>>
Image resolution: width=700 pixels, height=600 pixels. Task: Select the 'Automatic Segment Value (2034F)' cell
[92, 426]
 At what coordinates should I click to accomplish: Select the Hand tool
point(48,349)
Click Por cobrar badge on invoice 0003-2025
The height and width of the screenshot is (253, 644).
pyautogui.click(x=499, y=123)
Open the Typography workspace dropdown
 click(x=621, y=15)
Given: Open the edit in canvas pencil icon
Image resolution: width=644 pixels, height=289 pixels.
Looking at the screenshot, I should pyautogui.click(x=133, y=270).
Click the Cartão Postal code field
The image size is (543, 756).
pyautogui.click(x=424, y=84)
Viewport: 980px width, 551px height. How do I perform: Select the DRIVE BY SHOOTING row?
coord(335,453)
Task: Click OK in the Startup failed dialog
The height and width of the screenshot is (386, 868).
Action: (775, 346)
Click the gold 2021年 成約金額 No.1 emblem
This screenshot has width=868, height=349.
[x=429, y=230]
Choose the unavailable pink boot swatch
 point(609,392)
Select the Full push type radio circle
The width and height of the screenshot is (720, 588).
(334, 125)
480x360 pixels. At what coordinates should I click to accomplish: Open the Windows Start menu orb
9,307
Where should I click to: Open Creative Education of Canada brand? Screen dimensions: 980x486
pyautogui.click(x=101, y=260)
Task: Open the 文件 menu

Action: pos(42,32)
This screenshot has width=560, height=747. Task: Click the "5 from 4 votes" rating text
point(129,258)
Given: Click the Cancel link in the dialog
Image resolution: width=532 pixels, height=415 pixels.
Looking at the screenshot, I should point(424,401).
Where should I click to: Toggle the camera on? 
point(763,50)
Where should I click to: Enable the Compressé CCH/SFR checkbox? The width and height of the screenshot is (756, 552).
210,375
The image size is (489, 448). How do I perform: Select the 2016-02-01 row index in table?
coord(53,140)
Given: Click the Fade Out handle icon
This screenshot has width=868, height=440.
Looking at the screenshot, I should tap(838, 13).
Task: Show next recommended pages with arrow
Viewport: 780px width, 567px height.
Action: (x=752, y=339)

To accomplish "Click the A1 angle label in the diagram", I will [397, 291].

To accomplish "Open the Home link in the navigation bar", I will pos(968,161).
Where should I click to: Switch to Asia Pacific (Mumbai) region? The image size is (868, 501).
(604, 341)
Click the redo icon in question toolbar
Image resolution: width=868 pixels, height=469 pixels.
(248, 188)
<<
*WORK TO COMPLETE*. Set down, word for word, the line that contains "Viewport: 780px width, 567px height." and all lines after it up to the end of the listing.

*RESULT OF THE TASK*.
Viewport: 780px width, 567px height.
Action: (x=752, y=339)

To accomplish "Click the A1 angle label in the diagram", I will [397, 291].

To accomplish "Open the Home link in the navigation bar", I will pos(968,161).
Where should I click to: Switch to Asia Pacific (Mumbai) region? The image size is (868, 501).
(604, 341)
Click the redo icon in question toolbar
Image resolution: width=868 pixels, height=469 pixels.
(248, 188)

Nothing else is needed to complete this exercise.